Though the Scottish people voted no to independence, Westminster politicians have promised to deliver more devolved powers to the Scottish parliament.
Now, senior North Yorkshire politicians have told the Harrogate Advertiser that more powers to places like Yorkshire is the way forward.
Further Scottish devolution, which would allow more control over money and resources, sparked calls for an English parliament, and senior councillors in Yorkshire say they should have an equal opportunity to take control.
Harrogate Borough Council leader, Conservative Richard Cooper said: “More devolved powers is a good thing and I would highly support that. Decisions need to be taken closer to the people they affect and I am pleased with what this government has done in terms of localism and I think we need more and more of that.
“What we really need is more control of the money that is raised in Yorkshire and for it to be spent in Yorkshire.

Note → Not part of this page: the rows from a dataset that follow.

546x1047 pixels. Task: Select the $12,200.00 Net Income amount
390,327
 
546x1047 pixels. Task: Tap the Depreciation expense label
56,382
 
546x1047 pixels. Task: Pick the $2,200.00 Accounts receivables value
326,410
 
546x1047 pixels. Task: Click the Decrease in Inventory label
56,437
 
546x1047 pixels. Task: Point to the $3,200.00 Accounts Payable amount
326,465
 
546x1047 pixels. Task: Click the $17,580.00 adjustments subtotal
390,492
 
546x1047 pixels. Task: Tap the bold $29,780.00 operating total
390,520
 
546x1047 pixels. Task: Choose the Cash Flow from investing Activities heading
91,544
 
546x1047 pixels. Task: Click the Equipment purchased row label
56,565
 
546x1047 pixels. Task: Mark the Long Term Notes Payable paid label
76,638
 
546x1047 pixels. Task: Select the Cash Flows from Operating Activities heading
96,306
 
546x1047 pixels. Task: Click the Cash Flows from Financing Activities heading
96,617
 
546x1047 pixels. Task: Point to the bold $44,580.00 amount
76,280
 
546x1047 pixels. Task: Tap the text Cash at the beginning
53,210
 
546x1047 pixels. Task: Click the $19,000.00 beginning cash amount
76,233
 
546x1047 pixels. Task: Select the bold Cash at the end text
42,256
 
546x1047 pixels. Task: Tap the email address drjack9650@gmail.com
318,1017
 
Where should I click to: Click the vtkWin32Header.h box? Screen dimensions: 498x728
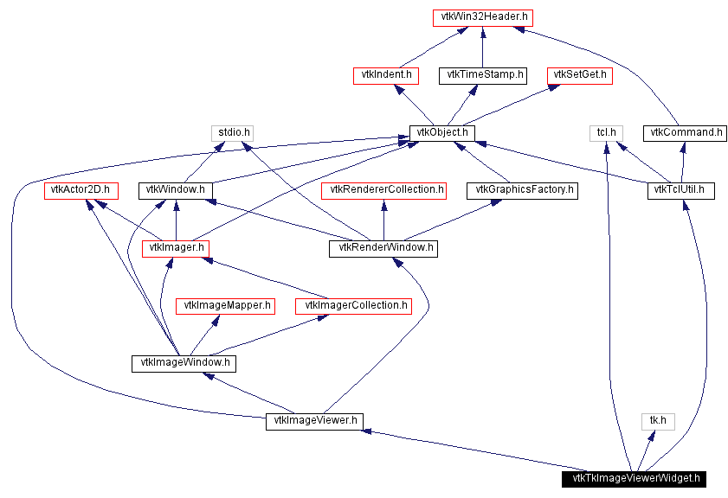pyautogui.click(x=481, y=17)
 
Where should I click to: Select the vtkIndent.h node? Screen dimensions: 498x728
pyautogui.click(x=385, y=75)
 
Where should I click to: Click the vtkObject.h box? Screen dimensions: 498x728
pyautogui.click(x=441, y=133)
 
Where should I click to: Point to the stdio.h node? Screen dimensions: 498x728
pyautogui.click(x=231, y=133)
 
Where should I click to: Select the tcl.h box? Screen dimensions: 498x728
pyautogui.click(x=606, y=133)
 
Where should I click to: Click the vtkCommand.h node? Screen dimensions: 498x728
pyautogui.click(x=684, y=133)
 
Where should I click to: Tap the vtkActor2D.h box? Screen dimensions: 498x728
pyautogui.click(x=81, y=190)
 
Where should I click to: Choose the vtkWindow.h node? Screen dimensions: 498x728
pyautogui.click(x=176, y=190)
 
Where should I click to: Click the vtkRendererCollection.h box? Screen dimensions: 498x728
pyautogui.click(x=383, y=190)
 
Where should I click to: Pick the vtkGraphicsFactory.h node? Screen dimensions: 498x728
pyautogui.click(x=521, y=190)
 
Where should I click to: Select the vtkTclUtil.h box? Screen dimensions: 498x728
pyautogui.click(x=681, y=190)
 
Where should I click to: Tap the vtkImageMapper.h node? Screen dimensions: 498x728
pyautogui.click(x=225, y=306)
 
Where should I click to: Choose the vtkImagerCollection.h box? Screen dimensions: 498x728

“I think it is an important issue that is worthy of ongoing debate.”
Discussions have begun over what powers will be devolved to Scotland and next month a report is due to be released setting out possibilities for more autonomy.

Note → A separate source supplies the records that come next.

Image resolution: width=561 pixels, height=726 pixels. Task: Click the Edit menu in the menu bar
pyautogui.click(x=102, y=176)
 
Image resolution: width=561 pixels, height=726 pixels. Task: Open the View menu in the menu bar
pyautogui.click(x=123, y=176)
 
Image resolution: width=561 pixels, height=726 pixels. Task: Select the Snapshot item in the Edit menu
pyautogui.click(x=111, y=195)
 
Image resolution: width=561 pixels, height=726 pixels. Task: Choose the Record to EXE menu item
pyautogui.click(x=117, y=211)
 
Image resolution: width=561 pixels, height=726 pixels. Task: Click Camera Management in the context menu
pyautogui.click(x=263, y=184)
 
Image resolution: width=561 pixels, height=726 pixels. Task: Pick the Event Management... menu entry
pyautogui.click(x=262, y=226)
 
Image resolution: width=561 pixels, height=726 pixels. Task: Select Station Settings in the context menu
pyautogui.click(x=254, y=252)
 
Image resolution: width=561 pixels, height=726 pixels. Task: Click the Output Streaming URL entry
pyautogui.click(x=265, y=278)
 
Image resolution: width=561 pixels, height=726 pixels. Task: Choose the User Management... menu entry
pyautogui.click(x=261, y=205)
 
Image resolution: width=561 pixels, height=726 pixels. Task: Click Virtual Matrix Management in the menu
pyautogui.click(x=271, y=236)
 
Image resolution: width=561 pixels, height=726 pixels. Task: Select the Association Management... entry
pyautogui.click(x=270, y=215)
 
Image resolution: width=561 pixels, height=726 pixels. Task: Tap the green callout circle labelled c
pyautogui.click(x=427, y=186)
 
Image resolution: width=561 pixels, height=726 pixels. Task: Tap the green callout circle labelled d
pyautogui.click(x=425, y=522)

This is likely to include more ability to raise revenue, as all tax is currently collected nationwide. This is also the primary concern for Yorkshire council leaders who say money raised in the county should be spent in the county.
North Yorkshire County Council leader, Conservative John Weighell said: “I have no wish to have any more actual devolution because it would cost money, but it is having more powers from the national government that I think is important.
“We have a number of large councils in North Yorkshire and I believe that devolved powers to those would be the way forward.
“Transport and economic development and so on, that is where I am coming from and nothing more. It would be costly but wouldn’t achieve anything if it went further.
“It should be the area of the authority that is able to make its own decisions with its larger amounts of money. If the local authority could make the decisions about spending that money instead of having to bid for it I think it would be far more effective.”
Senior councillors did, however, say that a vote for an independent Yorkshire, should it ever come about, would be unfeasible.
The county does has a population larger than that of Scotland, at 5.3million against 5.295million at the last census.
Coun Cooper said: “Yorkshire couldn’t be a separate country from the rest of England. It is simply inconceivable that Yorkshire could become a country on its own.
“It never has been a separate country and I just can’t see any circumstance in which it could be.”
Coun Weighell echoed his sentiments, adding: “There is absolutely no chance of Yorkshire becoming an independent country. Scotland was far too small and I am glad we have kept the United Kingdom.
“It was not a viable option for Scotland, I feel quite strongly about that, and I think that it is an even less viable option for Yorkshire.”